======== Supplied records ========

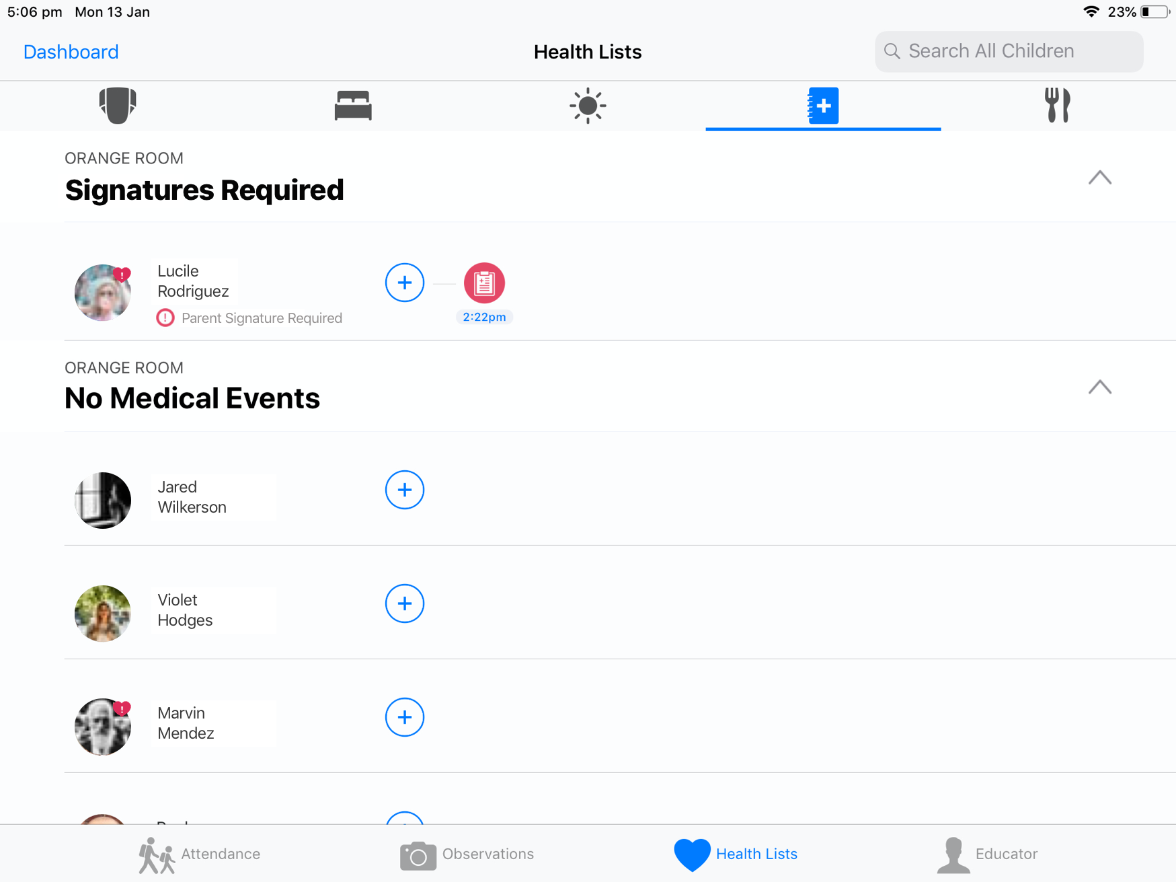
Task: Tap the 2:22pm event time label
Action: 484,318

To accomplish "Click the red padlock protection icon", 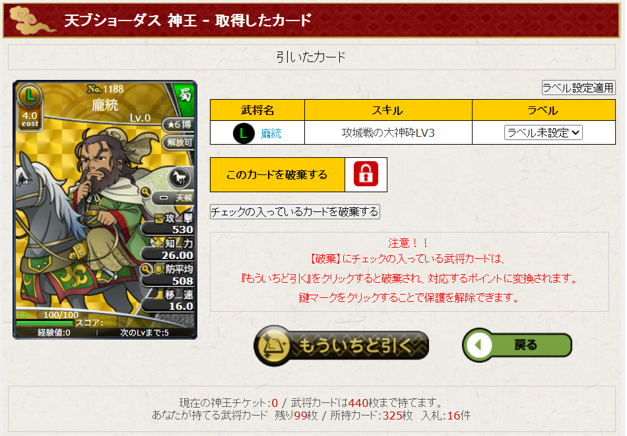I will [x=366, y=174].
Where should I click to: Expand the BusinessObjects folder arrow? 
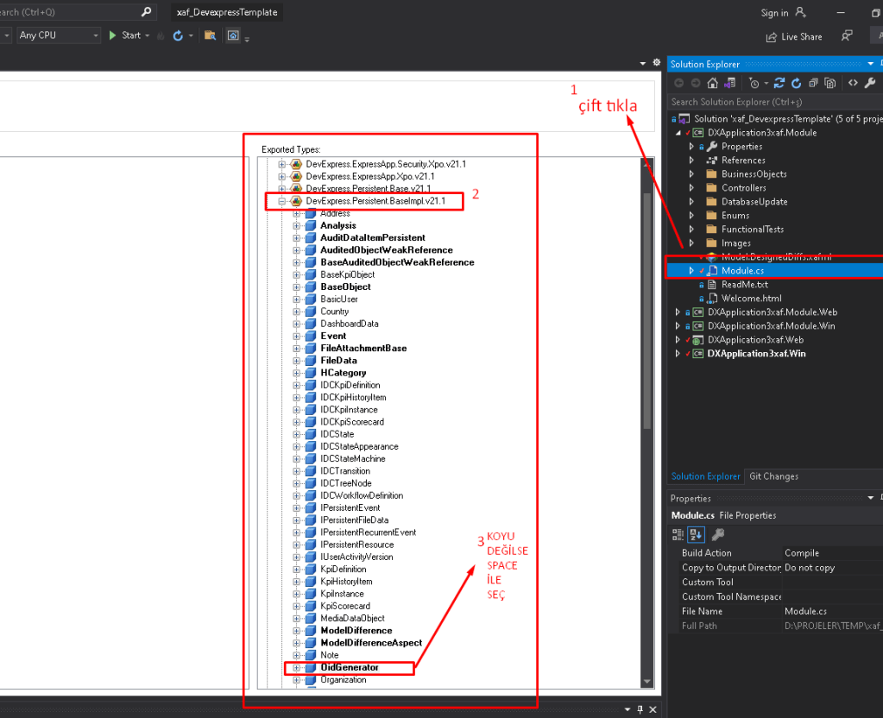(x=691, y=174)
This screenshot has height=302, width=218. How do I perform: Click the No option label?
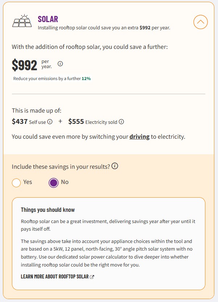(65, 182)
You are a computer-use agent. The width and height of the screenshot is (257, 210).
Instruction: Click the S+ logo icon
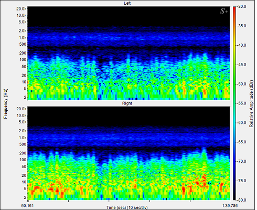(x=224, y=11)
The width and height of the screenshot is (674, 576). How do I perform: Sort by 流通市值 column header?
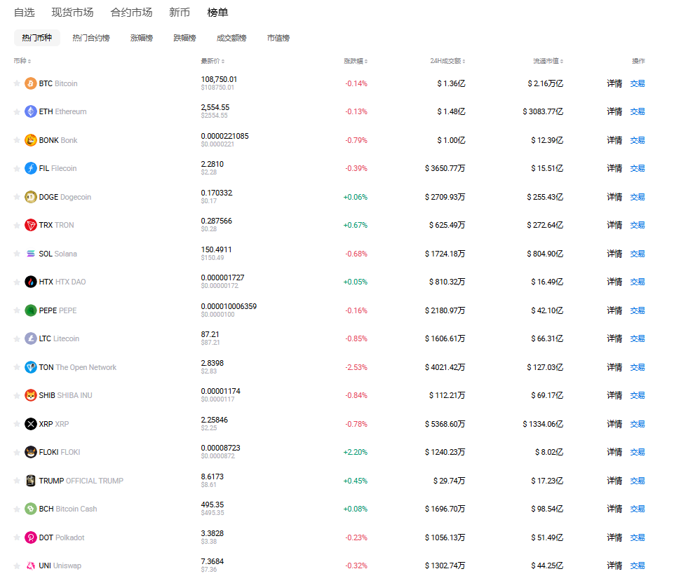click(x=548, y=62)
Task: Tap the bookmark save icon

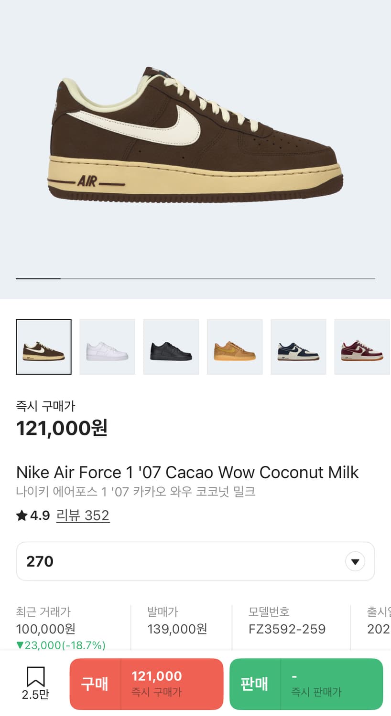Action: (35, 677)
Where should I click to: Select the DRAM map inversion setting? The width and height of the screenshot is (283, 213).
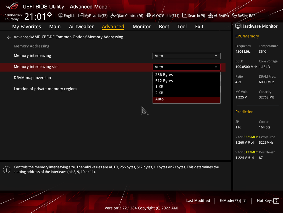(32, 78)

========

| Problem requirements |
Output nothing but the lines from the one containing "Instruction: Click the S+ logo icon" to the end of the listing, both ends included, reproduced exactly. Pictures stay out.

| Result of this exercise |
Instruction: Click the S+ logo icon
(x=224, y=11)
The width and height of the screenshot is (674, 576). How do I perform: Sort by 流通市值 column header?
click(x=548, y=62)
Task: Tap the bookmark save icon

Action: (35, 677)
Where should I click to: Select the DRAM map inversion setting? The width and height of the screenshot is (283, 213).
(32, 78)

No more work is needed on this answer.